> _PERINTAH TUGAS_:
Ubahlah baris-baris materi di bawah, dari baris yang memuat "Given: Click the square T logo above hood" sampai dengan baris yang memuat "Looking at the" (kedua baris itu ikut dihitung), menjadi daftar bernomor. Abaikan baris kosong.

> _DATA SUMBER_:
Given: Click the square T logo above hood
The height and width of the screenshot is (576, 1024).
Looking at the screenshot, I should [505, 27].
...
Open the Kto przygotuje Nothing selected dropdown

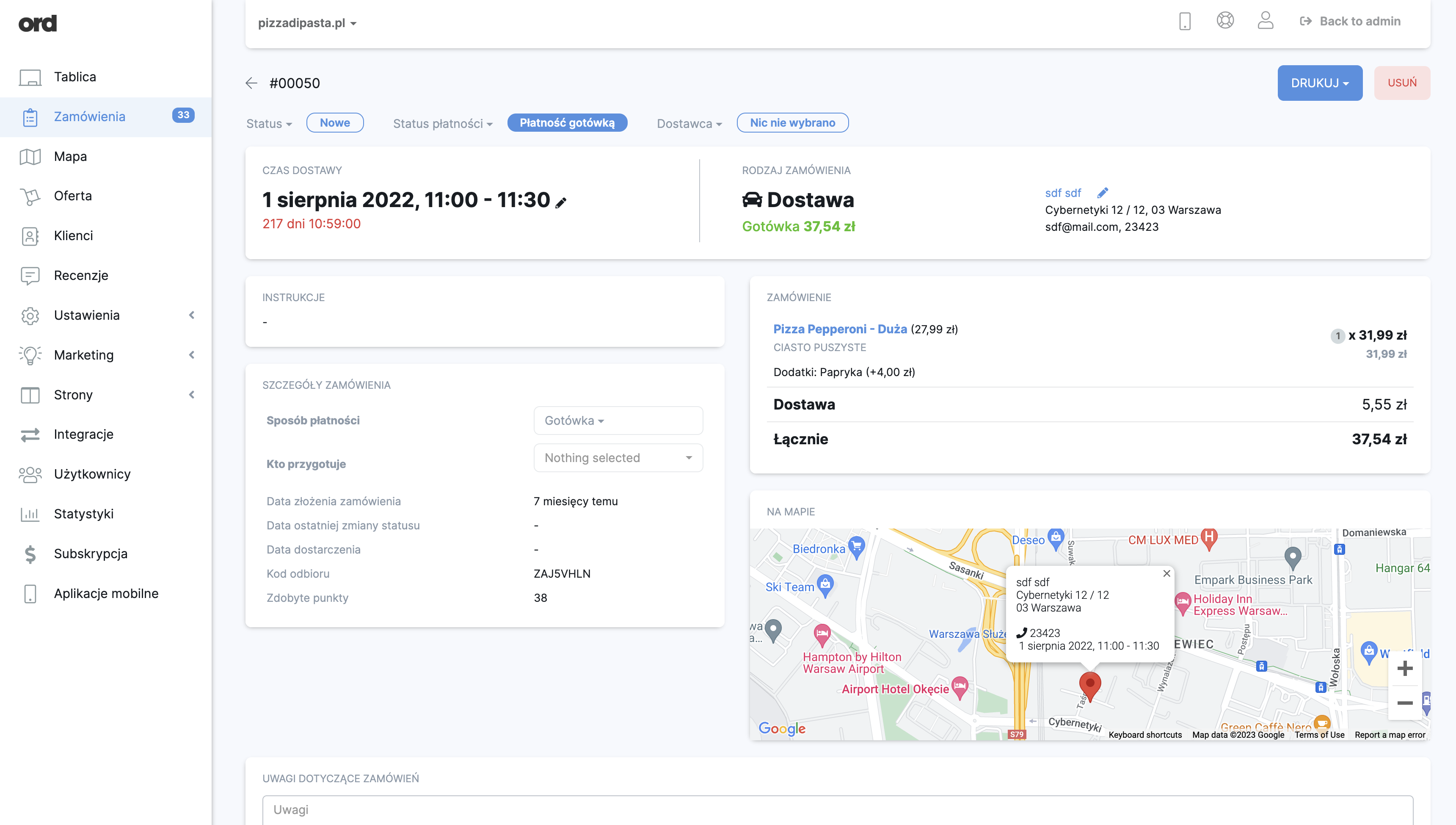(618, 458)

> _JAWABAN LATIHAN_:
1. Given: Click the square T logo above hood
2. The height and width of the screenshot is (576, 1024).
3. Looking at the screenshot, I should [505, 27].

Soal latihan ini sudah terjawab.